This repository contains my COMPE 596 Accelerated Computing programming assignments. Each folder holds the source code (C, C++, CUDA, HIP), a Makefile (or build script), and any supporting bash scripts to compile and run the assignment.
-
P01 – OpenMP Matrix Multiplication
- C program that multiplies two (N\times N) matrices in parallel using OpenMP
- Includes a Makefile for building and a bash script to run benchmarks over 1–128 threads and print timing results
-
P02 – Parallel Doubly-Linked List Insertion
- C implementation of sorted-list insertion with hand-over-hand locking in OpenMP
- Benchmarks insertion time vs. thread count and list size
-
P03 – OpenMP Simpson’s-Rule Integration
- C program to approximate using Simpson’s rule in parallel
- Build and run scripts to measure runtime and error for different thread/partition counts
-
P04 – Jacobi 2D Solver (CPU & CUDA)
- Hybrid C/CUDA code implementing the Jacobi iterative method on a 2D grid
- Compares CPU serial, CPU parallel (OpenMP), GPU non-SIMD, and GPU SIMD kernels
- Makefile and bash scripts to build and run each variant
-
P05 – CUDA Reduction for Array Summation
- CUDA kernel for parallel reduction to sum large arrays
- Serial C version included for baseline comparison
- Build scripts to automate array-size sweeps and print speedup metrics
-
P06 – Naïve vs Tiled GPU Matrix Multiplication
- Two CUDA kernels: naïve and tiled (16×16 shared-memory) for multiplying (M\times1024) by (1024\times M)
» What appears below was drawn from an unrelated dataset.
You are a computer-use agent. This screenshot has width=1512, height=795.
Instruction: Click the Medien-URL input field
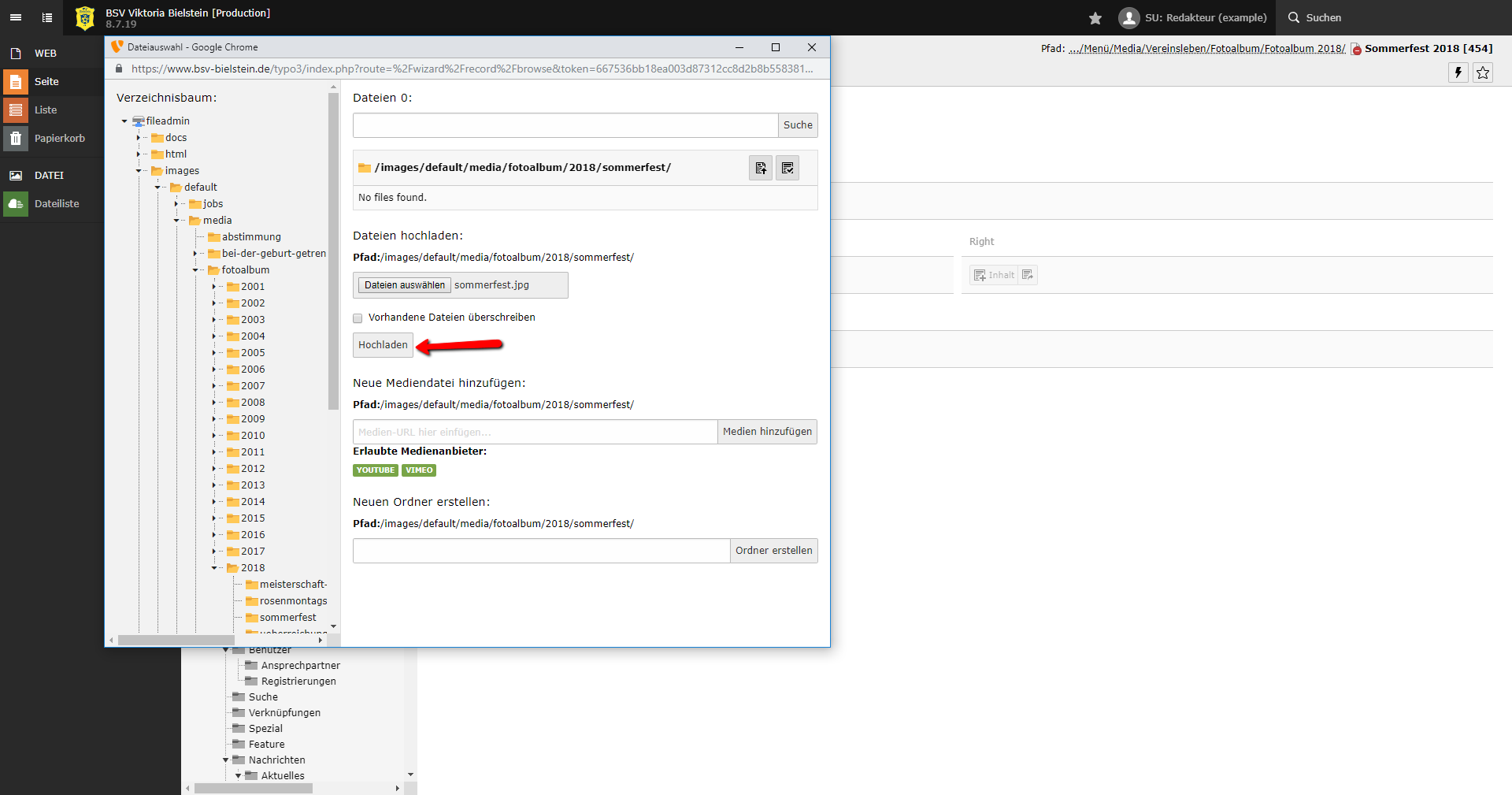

- Makefile builds both versions, and a runner script measures relative performance
-
P07 – Sobel 5×5 Convolution in CUDA
- CUDA kernel applying a 5×5 horizontal Sobel filter to an image buffer
- Includes a minimal C driver and build scripts to compile and execute on test data
-
P08 – cuSOLVER LU Factorization & Solve
- C++ program using cuSOLVER to factor and solve Hilbert systems of size (2^1)–(2^{10})
- Scripts to build, run, perturb right-hand sides, and print solver timings
-
P09 – GPU-Accelerated Audio Filtering (cuFFT vs FFTW)
- C++/CUDA code that reads a WAV file, zeroes out a 10 kHz tone in the frequency domain via FFT
- Comparison between FFTW (CPU) and cuFFT (GPU) implementations
- Makefile and run script to build and filter test audio
-
P11 – Dense vs Sparse GEMM with ROCm
- HIP program timing dense GEMM (rocBLAS) vs. sparse GEMM (rocSPARSE) on large matrices
- Build scripts to automate runs at various sparsity levels
Note: P10 (OpenCL) was omitted. Each assignment folder contains all source files, build instructions, and scripts needed to reproduce the results. Feel free to clone and explore!